PROBLEM STATEMENT:
Copy out each line of the data that includes the string "arrow".

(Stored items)
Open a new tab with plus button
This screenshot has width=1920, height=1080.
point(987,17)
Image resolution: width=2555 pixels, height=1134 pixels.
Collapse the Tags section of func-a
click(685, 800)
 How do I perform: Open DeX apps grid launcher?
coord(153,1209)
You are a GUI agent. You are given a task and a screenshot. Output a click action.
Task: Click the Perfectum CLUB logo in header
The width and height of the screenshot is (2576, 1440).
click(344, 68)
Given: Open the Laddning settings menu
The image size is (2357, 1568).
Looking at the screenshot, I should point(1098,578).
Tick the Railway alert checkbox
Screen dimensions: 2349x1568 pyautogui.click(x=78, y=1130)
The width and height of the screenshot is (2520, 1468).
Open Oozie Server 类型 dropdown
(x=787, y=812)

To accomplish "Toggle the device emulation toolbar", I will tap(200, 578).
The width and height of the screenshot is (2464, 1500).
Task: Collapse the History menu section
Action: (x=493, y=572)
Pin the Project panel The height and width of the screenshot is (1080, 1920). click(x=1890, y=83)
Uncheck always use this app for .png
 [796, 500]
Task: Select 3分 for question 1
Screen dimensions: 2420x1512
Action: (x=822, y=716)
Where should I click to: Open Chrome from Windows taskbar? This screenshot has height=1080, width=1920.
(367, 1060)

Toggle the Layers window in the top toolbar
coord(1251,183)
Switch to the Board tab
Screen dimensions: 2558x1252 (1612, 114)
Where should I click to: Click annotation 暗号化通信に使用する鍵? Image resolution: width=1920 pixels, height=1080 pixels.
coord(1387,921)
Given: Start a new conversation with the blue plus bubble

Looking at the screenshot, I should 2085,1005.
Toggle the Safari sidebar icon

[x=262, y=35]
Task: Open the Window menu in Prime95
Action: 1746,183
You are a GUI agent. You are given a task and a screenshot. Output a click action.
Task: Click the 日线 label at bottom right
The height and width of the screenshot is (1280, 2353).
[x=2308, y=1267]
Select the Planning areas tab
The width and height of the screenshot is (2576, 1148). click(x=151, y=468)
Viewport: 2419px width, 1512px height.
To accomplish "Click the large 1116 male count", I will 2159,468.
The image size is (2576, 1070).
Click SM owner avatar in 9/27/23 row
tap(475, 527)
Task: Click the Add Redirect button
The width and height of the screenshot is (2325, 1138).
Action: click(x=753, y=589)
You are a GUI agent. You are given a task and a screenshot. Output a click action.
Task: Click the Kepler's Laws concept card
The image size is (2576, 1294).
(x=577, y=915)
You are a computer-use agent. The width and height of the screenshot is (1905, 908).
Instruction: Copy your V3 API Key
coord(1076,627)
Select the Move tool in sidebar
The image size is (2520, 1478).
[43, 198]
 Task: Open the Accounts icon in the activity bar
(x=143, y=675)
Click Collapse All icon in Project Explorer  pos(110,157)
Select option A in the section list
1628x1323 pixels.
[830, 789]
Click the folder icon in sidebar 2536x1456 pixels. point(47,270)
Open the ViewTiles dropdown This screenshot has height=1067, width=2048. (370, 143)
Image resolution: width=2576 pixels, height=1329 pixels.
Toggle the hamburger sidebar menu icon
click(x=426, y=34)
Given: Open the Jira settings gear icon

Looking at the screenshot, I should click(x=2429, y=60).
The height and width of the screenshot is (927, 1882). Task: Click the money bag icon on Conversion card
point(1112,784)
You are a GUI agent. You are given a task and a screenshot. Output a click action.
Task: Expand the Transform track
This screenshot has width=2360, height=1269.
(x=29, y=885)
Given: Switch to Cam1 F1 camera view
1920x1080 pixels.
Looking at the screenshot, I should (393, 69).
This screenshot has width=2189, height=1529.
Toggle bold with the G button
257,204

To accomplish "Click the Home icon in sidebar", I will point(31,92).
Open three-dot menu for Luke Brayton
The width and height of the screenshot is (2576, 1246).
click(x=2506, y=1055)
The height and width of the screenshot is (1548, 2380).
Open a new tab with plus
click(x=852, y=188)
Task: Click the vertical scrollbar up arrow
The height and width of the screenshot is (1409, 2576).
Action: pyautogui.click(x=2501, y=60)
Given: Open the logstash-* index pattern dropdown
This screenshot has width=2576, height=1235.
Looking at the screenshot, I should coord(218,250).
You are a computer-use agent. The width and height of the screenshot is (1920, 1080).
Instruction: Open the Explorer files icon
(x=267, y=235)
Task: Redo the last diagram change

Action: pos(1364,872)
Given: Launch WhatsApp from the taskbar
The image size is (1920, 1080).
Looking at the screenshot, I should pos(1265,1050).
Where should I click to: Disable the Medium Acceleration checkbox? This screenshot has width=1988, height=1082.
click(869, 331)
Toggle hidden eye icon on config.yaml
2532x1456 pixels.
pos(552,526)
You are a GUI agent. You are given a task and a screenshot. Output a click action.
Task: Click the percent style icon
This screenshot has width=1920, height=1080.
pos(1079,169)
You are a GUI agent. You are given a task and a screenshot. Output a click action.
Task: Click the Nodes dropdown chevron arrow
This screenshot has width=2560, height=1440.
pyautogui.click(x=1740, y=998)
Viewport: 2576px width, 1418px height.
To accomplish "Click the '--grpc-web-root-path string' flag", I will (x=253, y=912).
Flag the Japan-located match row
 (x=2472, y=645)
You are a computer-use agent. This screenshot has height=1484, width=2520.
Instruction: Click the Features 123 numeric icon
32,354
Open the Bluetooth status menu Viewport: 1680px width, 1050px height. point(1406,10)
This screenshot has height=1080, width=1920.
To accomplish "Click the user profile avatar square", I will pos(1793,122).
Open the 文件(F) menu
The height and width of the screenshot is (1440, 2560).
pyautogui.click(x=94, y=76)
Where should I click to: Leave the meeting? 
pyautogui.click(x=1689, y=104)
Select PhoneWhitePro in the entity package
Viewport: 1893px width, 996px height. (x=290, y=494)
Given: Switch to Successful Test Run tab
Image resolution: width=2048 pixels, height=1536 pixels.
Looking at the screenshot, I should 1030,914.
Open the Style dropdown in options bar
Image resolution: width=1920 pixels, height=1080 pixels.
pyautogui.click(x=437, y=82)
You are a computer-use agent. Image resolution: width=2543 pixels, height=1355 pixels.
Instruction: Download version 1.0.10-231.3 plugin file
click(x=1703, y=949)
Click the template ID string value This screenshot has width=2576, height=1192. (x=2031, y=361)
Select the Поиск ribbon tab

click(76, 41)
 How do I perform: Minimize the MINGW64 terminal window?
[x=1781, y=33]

RESPONSE AREA:
Task: Click the vertical scrollbar up arrow
Task: Click the Nodes dropdown chevron arrow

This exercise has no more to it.